* [PROBLEM TO SOLVE] The lines below, from the one holding "You are a GUI" through the final line, are to be copied exactly, with no other lines and no pictures.

--- EXTRACTED MATERIAL ---

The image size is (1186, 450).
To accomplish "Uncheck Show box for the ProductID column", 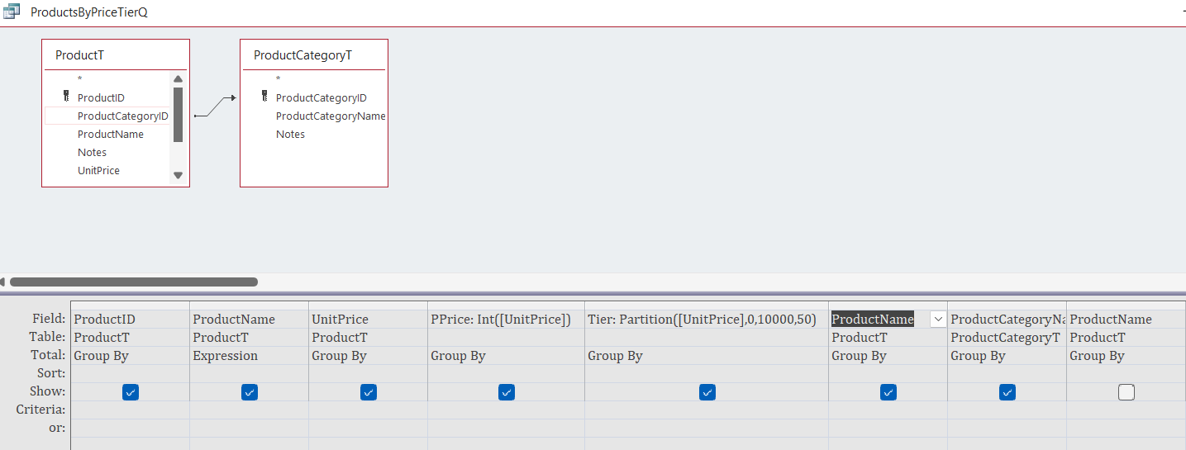I will (x=130, y=392).
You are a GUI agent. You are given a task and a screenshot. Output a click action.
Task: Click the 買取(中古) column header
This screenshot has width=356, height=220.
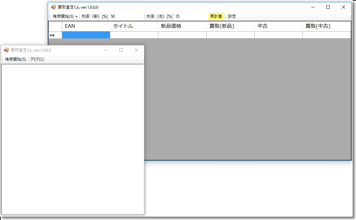[326, 26]
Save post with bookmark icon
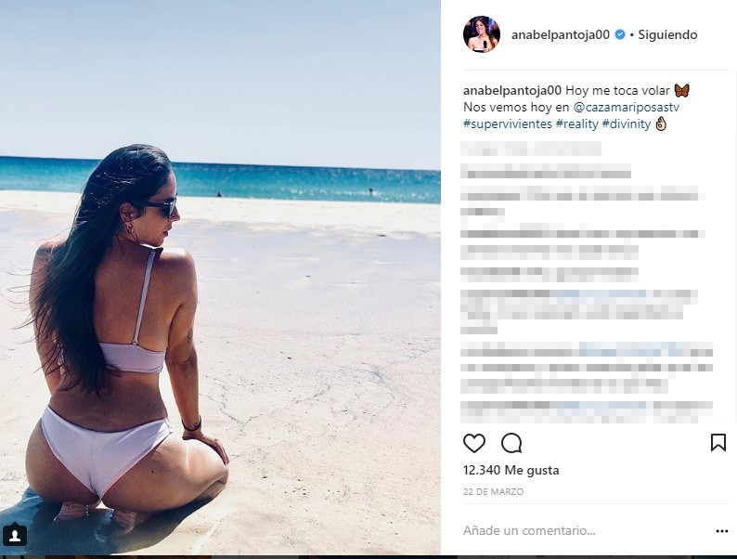Viewport: 737px width, 559px height. pos(718,443)

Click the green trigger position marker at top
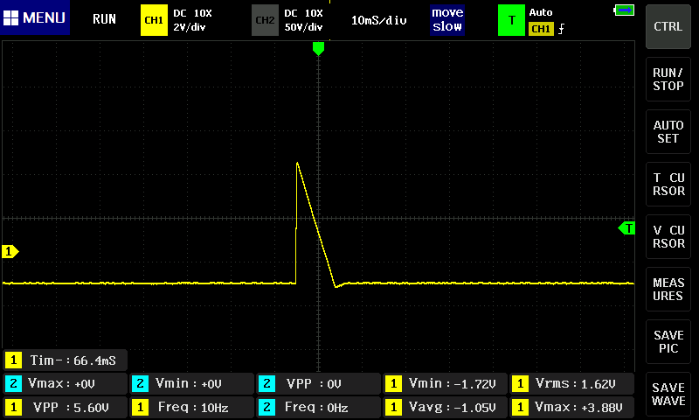tap(318, 49)
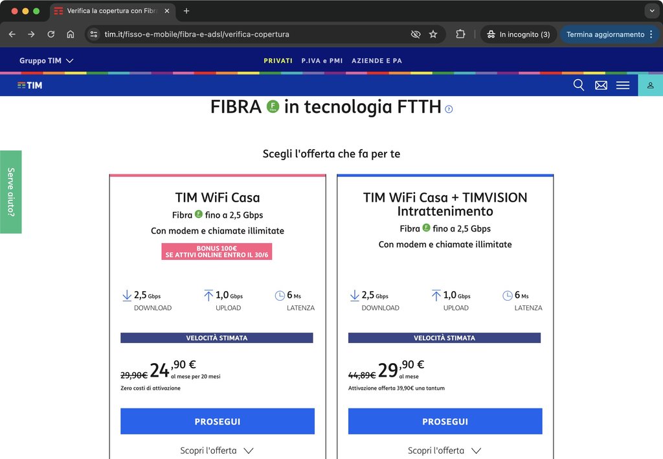Click the tracking protection eye icon
The height and width of the screenshot is (459, 663).
pyautogui.click(x=416, y=34)
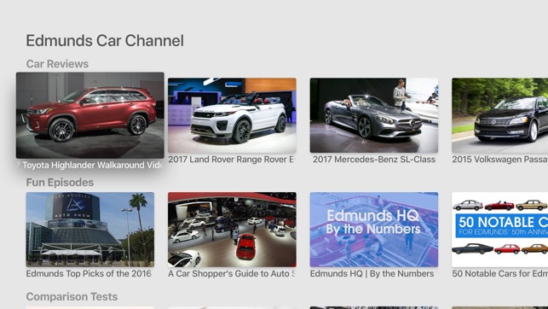Open the 2017 Mercedes-Benz SL-Class thumbnail
The image size is (548, 309).
click(374, 115)
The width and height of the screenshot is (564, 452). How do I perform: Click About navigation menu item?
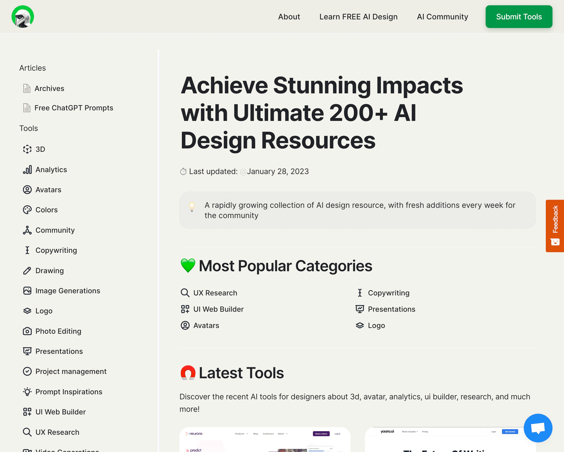point(289,16)
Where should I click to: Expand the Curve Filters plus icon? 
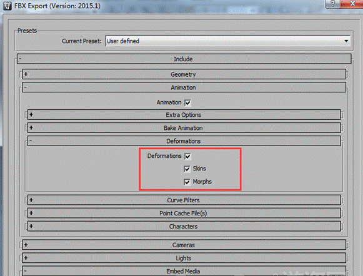click(x=31, y=200)
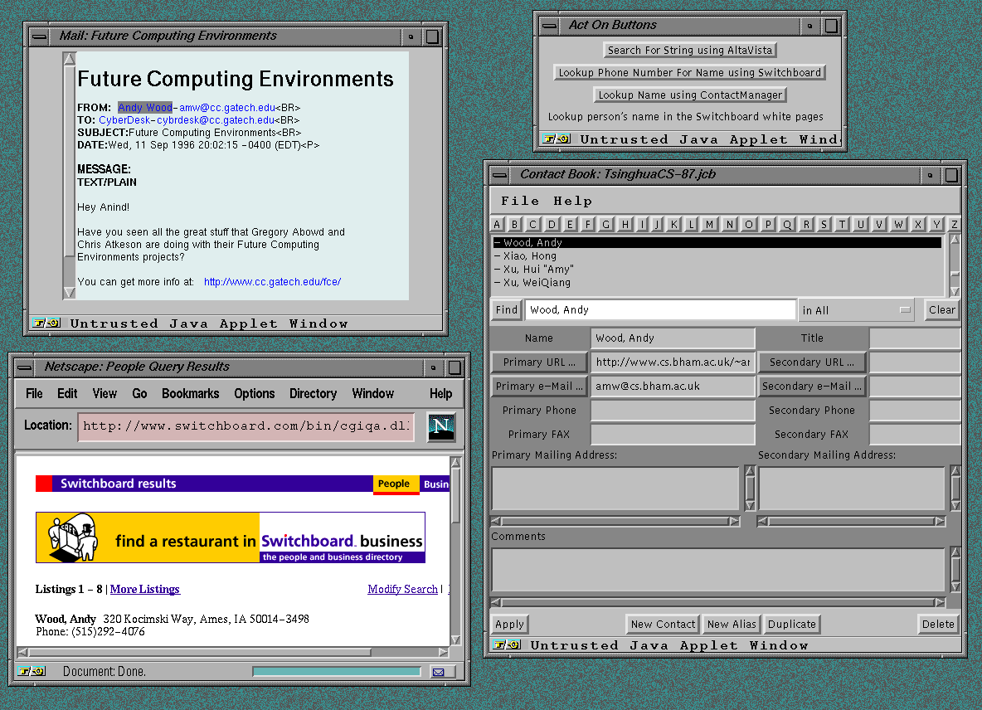Click the Netscape Location URL field
Viewport: 982px width, 710px height.
click(246, 426)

---

* [SOLVED EXERCISE]
You are a GUI agent. You are given a task and a screenshot. Output a click action.
Task: Click the 買取(中古) column header
This screenshot has width=356, height=220.
[326, 26]
Save post with bookmark icon
Viewport: 737px width, 559px height. pos(718,443)

Click the green trigger position marker at top
tap(318, 49)
Click the tracking protection eye icon
The height and width of the screenshot is (459, 663).
pyautogui.click(x=416, y=34)
Open the 2017 Mercedes-Benz SL-Class thumbnail
The image size is (548, 309).
click(374, 115)
The width and height of the screenshot is (564, 452). How do I perform: Click About navigation menu item?
point(289,16)
Where should I click to: Expand the Curve Filters plus icon? 
click(x=31, y=200)
Click the Netscape Location URL field
Viewport: 982px width, 710px height.
click(246, 426)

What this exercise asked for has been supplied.